Department of Biological Sciences, University of North Texas, Denton, Texas, USA.
BioDiscovery Institute, University of North Texas, Denton, Texas, USA.
mSystems. 2023 Dec 21;8(6):e0047323. doi: 10.1128/msystems.00473-23. Epub 2023 Nov 3.

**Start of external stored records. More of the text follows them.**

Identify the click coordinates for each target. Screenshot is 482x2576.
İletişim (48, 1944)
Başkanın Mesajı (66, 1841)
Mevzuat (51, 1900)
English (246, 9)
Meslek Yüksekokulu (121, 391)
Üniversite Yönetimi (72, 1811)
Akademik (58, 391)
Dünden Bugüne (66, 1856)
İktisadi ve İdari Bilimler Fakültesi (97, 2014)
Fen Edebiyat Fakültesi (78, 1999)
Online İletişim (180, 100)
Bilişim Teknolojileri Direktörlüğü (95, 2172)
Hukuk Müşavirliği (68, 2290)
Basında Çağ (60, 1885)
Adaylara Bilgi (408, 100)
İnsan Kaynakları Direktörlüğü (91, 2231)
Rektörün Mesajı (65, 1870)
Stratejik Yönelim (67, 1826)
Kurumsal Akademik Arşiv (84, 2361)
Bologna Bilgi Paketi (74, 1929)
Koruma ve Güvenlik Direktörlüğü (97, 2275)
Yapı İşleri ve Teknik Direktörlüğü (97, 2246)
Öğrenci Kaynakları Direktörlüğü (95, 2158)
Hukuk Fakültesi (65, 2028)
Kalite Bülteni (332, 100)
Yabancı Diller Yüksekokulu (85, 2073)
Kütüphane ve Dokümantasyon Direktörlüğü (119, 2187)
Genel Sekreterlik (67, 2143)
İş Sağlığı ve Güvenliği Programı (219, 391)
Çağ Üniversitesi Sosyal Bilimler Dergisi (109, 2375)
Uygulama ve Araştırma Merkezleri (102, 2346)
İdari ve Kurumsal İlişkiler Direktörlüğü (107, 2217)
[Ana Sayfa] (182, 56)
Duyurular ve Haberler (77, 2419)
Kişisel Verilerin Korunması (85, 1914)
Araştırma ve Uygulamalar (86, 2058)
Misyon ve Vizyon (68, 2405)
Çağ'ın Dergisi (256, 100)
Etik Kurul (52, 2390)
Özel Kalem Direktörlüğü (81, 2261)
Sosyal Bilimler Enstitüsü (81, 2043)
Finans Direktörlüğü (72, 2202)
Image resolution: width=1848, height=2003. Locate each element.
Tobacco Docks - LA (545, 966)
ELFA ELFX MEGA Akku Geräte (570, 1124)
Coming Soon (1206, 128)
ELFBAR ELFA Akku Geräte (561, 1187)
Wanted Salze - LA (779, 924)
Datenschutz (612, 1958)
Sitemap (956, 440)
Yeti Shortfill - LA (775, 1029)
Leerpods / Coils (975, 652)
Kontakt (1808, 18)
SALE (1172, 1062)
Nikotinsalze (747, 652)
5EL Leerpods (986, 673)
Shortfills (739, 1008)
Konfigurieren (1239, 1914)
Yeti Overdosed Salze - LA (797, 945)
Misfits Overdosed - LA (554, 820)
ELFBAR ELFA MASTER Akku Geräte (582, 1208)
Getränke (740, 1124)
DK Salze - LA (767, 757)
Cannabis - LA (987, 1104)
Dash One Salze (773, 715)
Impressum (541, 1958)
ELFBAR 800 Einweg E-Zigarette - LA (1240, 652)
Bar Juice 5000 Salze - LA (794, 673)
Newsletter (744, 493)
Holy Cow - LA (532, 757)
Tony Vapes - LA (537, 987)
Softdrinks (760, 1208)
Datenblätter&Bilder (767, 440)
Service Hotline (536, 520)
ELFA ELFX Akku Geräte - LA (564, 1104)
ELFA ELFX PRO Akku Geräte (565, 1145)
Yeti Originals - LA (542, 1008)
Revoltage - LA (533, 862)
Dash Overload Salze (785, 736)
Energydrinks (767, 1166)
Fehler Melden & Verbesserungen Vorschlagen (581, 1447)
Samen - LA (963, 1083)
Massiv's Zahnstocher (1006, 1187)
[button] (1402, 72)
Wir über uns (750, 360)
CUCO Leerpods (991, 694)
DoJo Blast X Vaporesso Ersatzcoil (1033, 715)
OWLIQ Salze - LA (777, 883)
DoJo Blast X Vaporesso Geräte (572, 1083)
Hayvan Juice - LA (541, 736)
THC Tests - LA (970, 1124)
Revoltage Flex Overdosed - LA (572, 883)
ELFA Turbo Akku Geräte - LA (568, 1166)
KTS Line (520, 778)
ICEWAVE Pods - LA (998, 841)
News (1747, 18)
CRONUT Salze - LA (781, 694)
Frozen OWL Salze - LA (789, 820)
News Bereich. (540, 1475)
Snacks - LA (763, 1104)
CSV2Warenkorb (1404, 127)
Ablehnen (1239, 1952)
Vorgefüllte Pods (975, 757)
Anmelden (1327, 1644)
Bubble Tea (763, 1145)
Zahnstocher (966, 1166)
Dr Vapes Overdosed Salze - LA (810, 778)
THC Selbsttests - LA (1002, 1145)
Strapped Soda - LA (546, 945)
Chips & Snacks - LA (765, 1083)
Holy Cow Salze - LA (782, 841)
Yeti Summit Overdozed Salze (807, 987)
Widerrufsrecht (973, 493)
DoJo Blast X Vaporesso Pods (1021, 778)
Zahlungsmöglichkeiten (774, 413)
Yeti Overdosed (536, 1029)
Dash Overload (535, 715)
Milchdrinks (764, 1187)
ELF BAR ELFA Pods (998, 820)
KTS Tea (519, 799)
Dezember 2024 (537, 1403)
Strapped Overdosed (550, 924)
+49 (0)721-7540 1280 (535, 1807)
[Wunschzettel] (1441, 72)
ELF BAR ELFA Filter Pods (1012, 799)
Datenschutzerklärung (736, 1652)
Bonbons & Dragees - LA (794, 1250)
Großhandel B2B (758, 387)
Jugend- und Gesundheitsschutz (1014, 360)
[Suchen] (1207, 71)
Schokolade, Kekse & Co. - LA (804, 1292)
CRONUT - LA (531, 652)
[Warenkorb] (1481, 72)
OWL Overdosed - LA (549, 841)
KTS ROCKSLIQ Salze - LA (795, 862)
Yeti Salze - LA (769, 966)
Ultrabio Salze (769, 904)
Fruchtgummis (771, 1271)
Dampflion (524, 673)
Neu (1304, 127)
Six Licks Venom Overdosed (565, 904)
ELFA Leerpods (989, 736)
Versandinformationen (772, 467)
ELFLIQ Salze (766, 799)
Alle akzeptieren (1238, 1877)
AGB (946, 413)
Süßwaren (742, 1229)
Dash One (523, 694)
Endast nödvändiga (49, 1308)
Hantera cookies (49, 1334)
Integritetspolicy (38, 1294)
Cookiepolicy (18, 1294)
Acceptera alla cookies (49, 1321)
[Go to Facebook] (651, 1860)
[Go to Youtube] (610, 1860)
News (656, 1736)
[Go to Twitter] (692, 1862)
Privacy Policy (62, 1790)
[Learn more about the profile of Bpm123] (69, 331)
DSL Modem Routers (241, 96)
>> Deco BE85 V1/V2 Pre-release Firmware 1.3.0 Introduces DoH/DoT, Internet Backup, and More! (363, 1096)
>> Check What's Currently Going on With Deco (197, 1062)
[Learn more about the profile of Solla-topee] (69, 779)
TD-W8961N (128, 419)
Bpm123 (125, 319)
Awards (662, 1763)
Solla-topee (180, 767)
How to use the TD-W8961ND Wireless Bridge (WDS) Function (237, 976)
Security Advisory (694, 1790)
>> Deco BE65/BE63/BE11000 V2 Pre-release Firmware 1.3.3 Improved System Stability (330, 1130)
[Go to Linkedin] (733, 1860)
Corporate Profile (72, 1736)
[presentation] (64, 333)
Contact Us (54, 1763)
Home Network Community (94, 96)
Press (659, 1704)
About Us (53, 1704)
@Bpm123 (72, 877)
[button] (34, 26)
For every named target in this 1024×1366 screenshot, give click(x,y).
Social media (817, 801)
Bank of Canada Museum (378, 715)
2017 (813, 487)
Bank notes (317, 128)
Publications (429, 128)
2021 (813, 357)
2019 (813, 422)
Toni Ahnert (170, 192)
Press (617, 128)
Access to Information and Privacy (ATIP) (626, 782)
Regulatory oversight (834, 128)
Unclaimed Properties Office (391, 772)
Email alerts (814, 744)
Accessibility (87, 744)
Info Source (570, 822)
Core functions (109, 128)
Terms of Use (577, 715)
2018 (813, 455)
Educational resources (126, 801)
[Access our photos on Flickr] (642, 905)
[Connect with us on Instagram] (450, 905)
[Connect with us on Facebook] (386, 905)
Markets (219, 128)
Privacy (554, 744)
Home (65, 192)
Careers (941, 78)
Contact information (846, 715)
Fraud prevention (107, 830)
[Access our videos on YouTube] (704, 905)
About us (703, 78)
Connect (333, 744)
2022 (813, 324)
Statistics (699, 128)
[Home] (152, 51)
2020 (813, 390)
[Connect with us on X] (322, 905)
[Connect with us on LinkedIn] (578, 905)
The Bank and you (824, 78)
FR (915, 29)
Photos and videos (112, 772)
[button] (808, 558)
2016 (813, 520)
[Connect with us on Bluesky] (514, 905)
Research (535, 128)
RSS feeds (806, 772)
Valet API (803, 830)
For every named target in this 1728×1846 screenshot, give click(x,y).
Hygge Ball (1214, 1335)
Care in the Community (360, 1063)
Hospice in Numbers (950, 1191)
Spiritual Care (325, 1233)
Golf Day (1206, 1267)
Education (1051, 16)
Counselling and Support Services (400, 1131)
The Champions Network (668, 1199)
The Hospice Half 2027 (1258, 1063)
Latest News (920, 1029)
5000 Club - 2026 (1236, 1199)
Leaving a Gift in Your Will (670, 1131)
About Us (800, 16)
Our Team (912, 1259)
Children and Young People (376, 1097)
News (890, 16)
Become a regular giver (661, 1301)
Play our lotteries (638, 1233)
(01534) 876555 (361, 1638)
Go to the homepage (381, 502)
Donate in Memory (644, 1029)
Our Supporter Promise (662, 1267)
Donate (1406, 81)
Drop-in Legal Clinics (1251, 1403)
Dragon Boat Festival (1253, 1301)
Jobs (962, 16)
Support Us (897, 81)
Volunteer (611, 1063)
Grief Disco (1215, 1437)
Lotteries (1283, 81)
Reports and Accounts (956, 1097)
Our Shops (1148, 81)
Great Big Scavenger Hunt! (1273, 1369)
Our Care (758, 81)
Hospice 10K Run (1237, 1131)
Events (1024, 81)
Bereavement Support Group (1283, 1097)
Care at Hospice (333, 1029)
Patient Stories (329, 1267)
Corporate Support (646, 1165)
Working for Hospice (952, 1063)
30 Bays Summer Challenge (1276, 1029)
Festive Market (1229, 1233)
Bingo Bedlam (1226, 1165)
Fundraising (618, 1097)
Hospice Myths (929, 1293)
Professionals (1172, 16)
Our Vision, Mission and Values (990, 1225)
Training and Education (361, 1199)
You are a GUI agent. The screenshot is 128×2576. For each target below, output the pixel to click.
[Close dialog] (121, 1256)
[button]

We present here a new systems-level approach to decipher genetic factors and biological pathways associated with virulence and/or antibiotic treatment of bacterial pathogens. The power of this approach was demonstrated by application to a well-studied pathogen PAO1. Our gene co-expression network-based approach unraveled known and unknown genes and their networks associated with pathogenicity in PAO1. The systems-level investigation of PAO1 helped identify putative pathogenicity and resistance-associated genetic factors that could not otherwise be detected by conventional approaches of differential gene expression analysis. The network-based analysis uncovered modules that harbor genes not previously reported by several original studies on virulence and resistance. These could potentially act as molecular determinants of PAO1 pathogenicity and responses to antibiotics.
我们在这里提出了一种新的系统级方法,用于破译与毒力和/或抗生素治疗细菌病原体相关的遗传因素和生物途径。该方法的强大功能通过应用于研究良好的病原体 PAO1 得到了证明。我们基于基因共表达网络的方法揭示了与 PAO1 致病性相关的已知和未知基因及其网络。对 PAO1 的系统级研究有助于确定传统差异基因表达分析方法无法检测到的潜在致病性和耐药相关遗传因素。基于网络的分析揭示了包含以前在毒力和耐药性的几项原始研究中未报道的基因的模块。这些基因可能作为 PAO1 致病性和对抗生素反应的分子决定因素。